Thus, in seizing adults with fully matured KCC2 expression in
mature CNS, the delivery of conventional GABA.sub.A-modulating AEDs
drives an ideal hyperpolarization driven by the chloride influx
upon channel opening. However, in seizing neonates with lower KCC2
expression in a developing CNS, refractoriness to traditional AEDs
is often observed. Importantly, KCC has a caudal-rostral expression
pattern that the establishment of hyperpolarizing chloride gradient
starts at the spinal cord, and reaches the brain at last. This
relates to a neonate-specific phenomenon of electroclinical
dissociation where a neonate undergoes electrographic seizures
without behavioral manifestation.
[0007] Designing and investigating an efficient therapy for
treating refractory neonatal seizures is challenging because there
are intrinsic difficulties in dissociating the harmful effects of
hypoxic-ischemia and seizures. Many animal models have been
proposed to examine the refractory neonatal seizures that mimic HIE
condition such as in vitro chemo-convulsive, in vivo hypoxic, and
ischemic model. Ischemic models, with the highest clinical
relevance among many HIE models, have provided a crucial insight on
the role of CCCs in designing an optimal pharmacotherapy for
refractory seizures in neonates. Recent animal studies have focused
on targeting NKCC1 using Bumetanide, a potent NKCC1 blocker, to
control refractory seizures. Under ischemia, an acute upregulation
of NKCC1 expression occurs such that an increased chloride influx
causes hyperexcitability and more refractoriness to conventional
AEDs. Prevention of chloride influx by blocking NKCC1 with
Bumetanide may establish a neuronal environment that enables
GABA.sub.A modulating AEDs to act efficaciously upon an ischemic
insult. However, more studies are needed to ensure: 1) the safety
of Bumetanide in neonates as an adjunct therapy, and 2) the true
additional efficacy of Bumetanide on refractory seizures. Indeed,
chronic delivery of bumetanide may induce an overwhelming diuresis
in neonates with HIE suffering other pathophysiological
complications such as energy failure and altered homeostasis.

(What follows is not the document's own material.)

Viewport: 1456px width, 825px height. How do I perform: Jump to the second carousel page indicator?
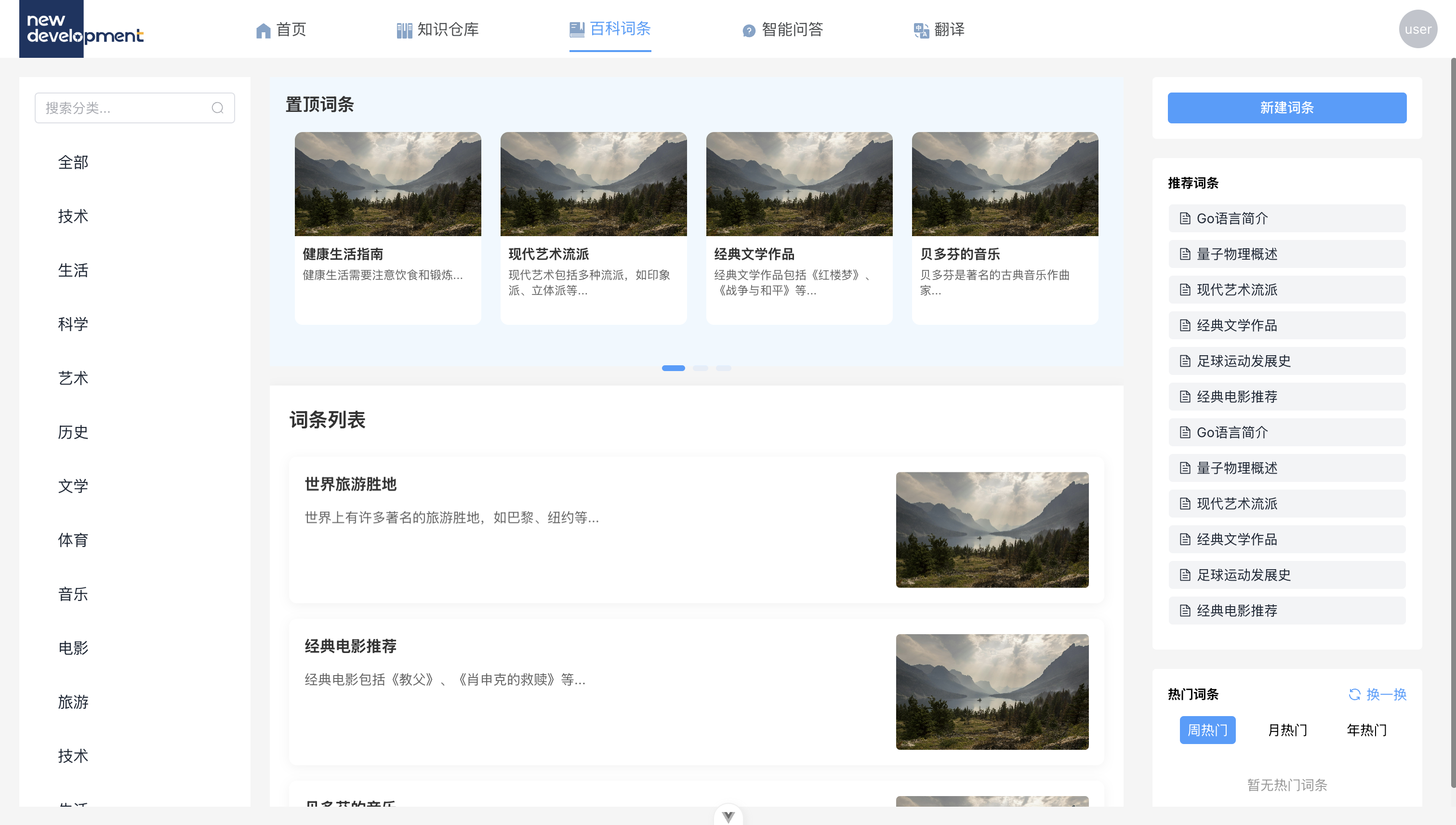click(x=702, y=368)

Accordingly, new methods for treating neonatal seizures are
needed.
BRIEF DESCRIPTION OF THE FIGURES
[0008] FIGS. 1I and 1IIA-1IID. Effect of ANA12+PB on the total
seizure burden at P7 and P10. FIG. 1I. Schematics of the
experimental design. Experimental paradigm for the acute ligation
surgery and synchronous video-EEG recordings with the time-course
of drug administrations and the durations for each procedure.

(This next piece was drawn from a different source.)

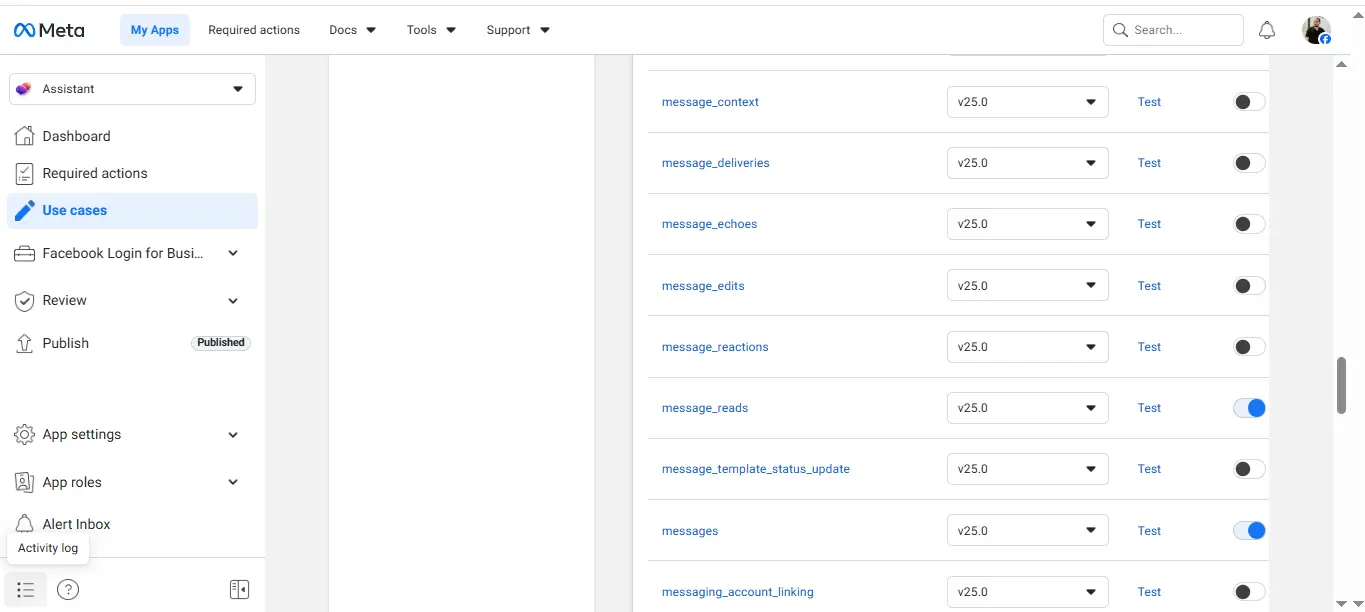Enable the message_deliveries subscription toggle

[x=1248, y=162]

Arrowheads indicate time-points of drug administration after
carotid-ligation and brain-harvesting for 24 h WB data. FIG.
1IIA-1IID. Total time spent seizing on EEG was quantitated as
seizure burden at P7 and P10 over a 3 h period, and was represented
by bar graphs (black bar=baseline, gray=2nd h, and white=3rd h)
FIGS. 1IIA and 1IIC) vehicle (5% DMSO) and ANA12-alone treatment
groups. The data from FIGS. 1IIA and 1IIC were pooled to form a
ligate-control group represented in FIGS. 1IIC and 1IID. FIGS. 1IIC
and 1IID. ligate control vs. ANA12+PB+BTN. Within-group comparison
was done using repeated measures ANOVA (i.e., *=p<0.05;
**=p<0.01; ***=p<0.001). Brackets (@) denote significant
between-group comparisons at each hour (independent sample t-tests;
p<0.05).
[0009] FIG. 2A-2B. ANA12 rescued PB-resistance at P7 and improved
PB-efficacy at P10. The effect of ANA12 on PB-efficacy was
evaluated as percent PB seizure suppression over baseline: % PB
seizure suppression =100*[Post-PB seizure burden/baseline seizure
burden]. FIG. 2A. PB by itself failed to subdue ischemic seizures
at P7. ANA12+PB significantly subdued ischemic seizures by 62%
(One-way ANOVA; ***=p<0.001). FIG. 2B. PB alone subdued seizures
by 68% at P10. ANA12+PB improved this efficacy to 85%. This
improved PB-efficacy however was not statistically significant when
compared to the efficacy of PB alone. The sample size for saline+PB
group was n=13 and n=11 for P7 and P10 respectively; n for ligate
control and treated group was same as listed in FIG. 1 (see Table
2). Sz: Seizure.
[0010] FIG. 3A-3D. The anti-seizure efficacy of ANA12+PB was not
different by sex. The efficacy of ANA12+PB on total seizure burden
was evaluated by sex at P7 and P10. FIGS. 3A and 3C. Males at both
ages of P7 and P10 responded significantly to ANA12+PB. However, at
P10, BTN administration following PB weakened the statistical
significance of seizure suppression achieved by PB. FIGS. 3B and
3D. ANA12+PB efficacy was significant in females at both P7 and
P10. Additionally, a significant temporal increase in the total
seizure burden over time-course of 3 h period was detected in P7
females, but was absent in P7 males. At P7, BTN aggravated
PB-subdued seizures in females such that PB-efficacy was lost.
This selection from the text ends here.